Researchers say that the effect of 2,4-D on human health is still not fully understood. But it may be a risk factor for conditions like non-Hodgkins lymphoma, which was often found in Vietnam veterans exposed to Agent Orange. The EPA has stated that the chemical has "endocrine disruption potential" and interferes with the human hormonal system. It has also been shown to be toxic to honeybees, birds and fish according to research conducted by the US Forest Service and others.
In 2004, a coalition of groups spearheaded by the Natural Resources Defense Council and the Pesticide Action Network, wrote a letter to the EPA taking it to task for underestimating the health and environmental impacts of 2,4-D. America's agriculture department, the USDA, however, may soon sign off on the pesticide's use, and is accepting final public comments on the matter until the 27th of this month.
Large scale industrial farming has grown dependent on ever-increasing applications of agrochemicals. Some have compared this to a drug addict who requires larger and larger fixes to stay high. Herbicide use has increased steadily over time as weeds develop resistance and need to be doused with more and deadlier chemicals to kill them. This in turn requires more aggressive genetic engineering of crops that can withstand the escalating chemical assault.
Agricultural scientists warn that this growing addiction to agrochemicals is unsustainable in the long run. The fertility of the soil decreases as earthworms and vital microorganisms are killed off by pesticides and herbicides. They also pollute the groundwater, and may compromise the health of farm animals that are fed with the chemical-infused grain.
These impacts are poised to grow. US Department of Agriculture figures reveal that herbicide use rose by 383 million pounds from 1996 to 2008. Significantly, nearly half of this increase (46 percent) took place between 2007 and 2008 as a result of the hawking of new herbicide resistant crops like the new corn hybrid developed by Dow.
Nobody knows what effect introducing this hybrid would have on the health of American consumers. Corn laced with high levels of 2,4-D could taint everything from breakfast cereals to the beef of corn-fed cattle. Given that corn and high-fructose corn syrup are key elements in so many processed foods, some public health experts warn that all Americans will soon be guinea pigs in an ill-conceived mass experiment with one of the staples of our food supply.
Until recently, genetically engineered herbicide resistant crops were popular with farmers who benefited from higher yields and nearly effortless management of weeds. But now that the weed problem is coming back with a vengeance, some are reconsidering the wisdom of this chemical-intensive mode of farming. Dow biotech corn costs nearly three times more than conventional seed. And the projected doubling of pesticide use in the years ahead will be expensive, as well as destructive to farmland and ecosystems.

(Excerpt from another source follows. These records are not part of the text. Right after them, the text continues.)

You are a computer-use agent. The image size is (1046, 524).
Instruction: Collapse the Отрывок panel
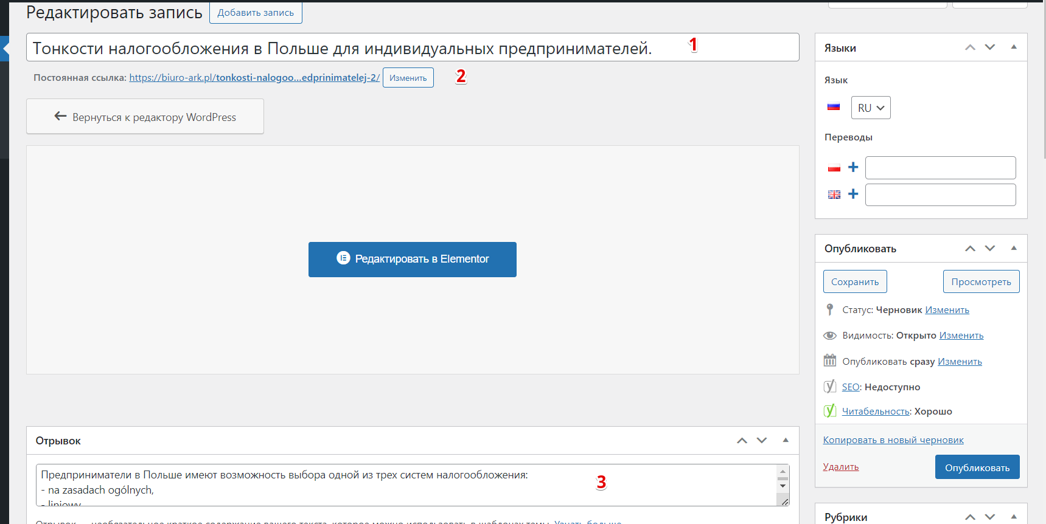786,441
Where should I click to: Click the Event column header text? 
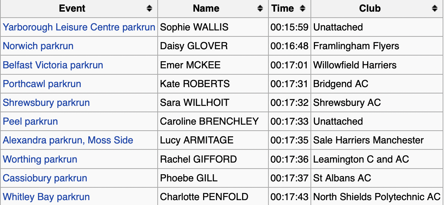(72, 9)
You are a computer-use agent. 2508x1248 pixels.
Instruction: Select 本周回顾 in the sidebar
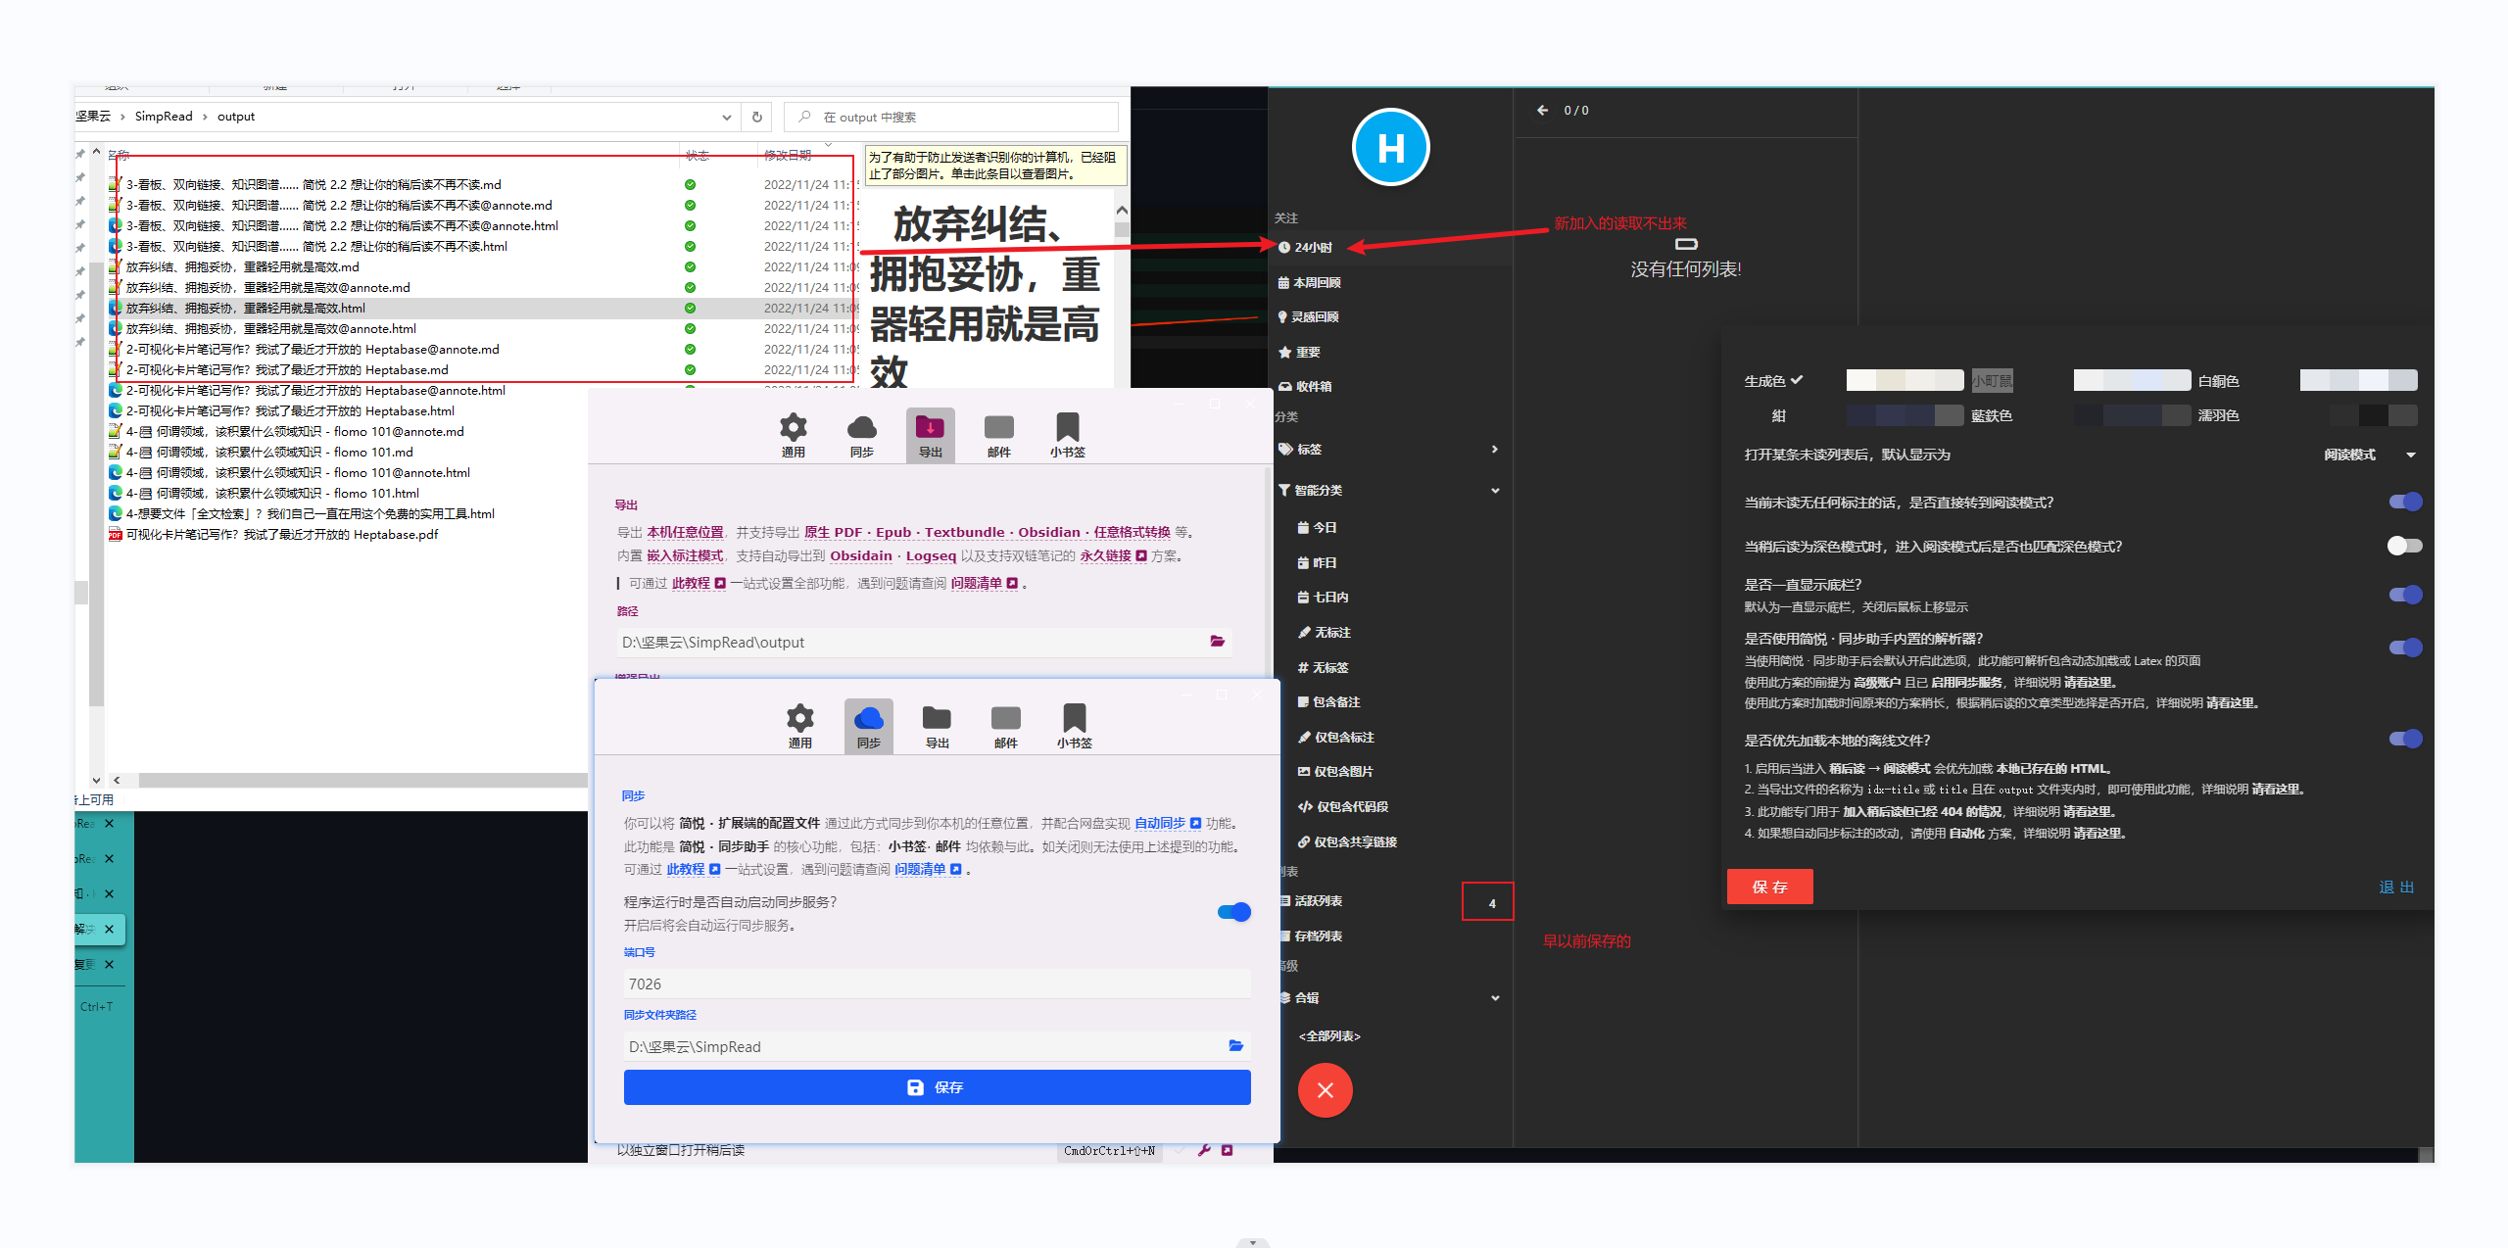coord(1316,283)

There are viable alternatives to chemical intensive farming, time tested methods like crop rotation, use of cover crops and other practices which allow farmers to compete naturally with weeds. The time has come for farmers to revive the knowledge of their ancestors in this regard.
Some agricultural scientists advocate developing a system of Integrated Weed Management to replace the unsustainable use of chemicals. But the big agrochemical companies have no interest in supporting the sustainable agriculture that would put them out of business. So long as there are billions of dollars to be made in selling herbicide and herbicide-resistant genetically-modified seed, there won't be much research money available to explore the natural alternatives to the destruction of our nation's heartland.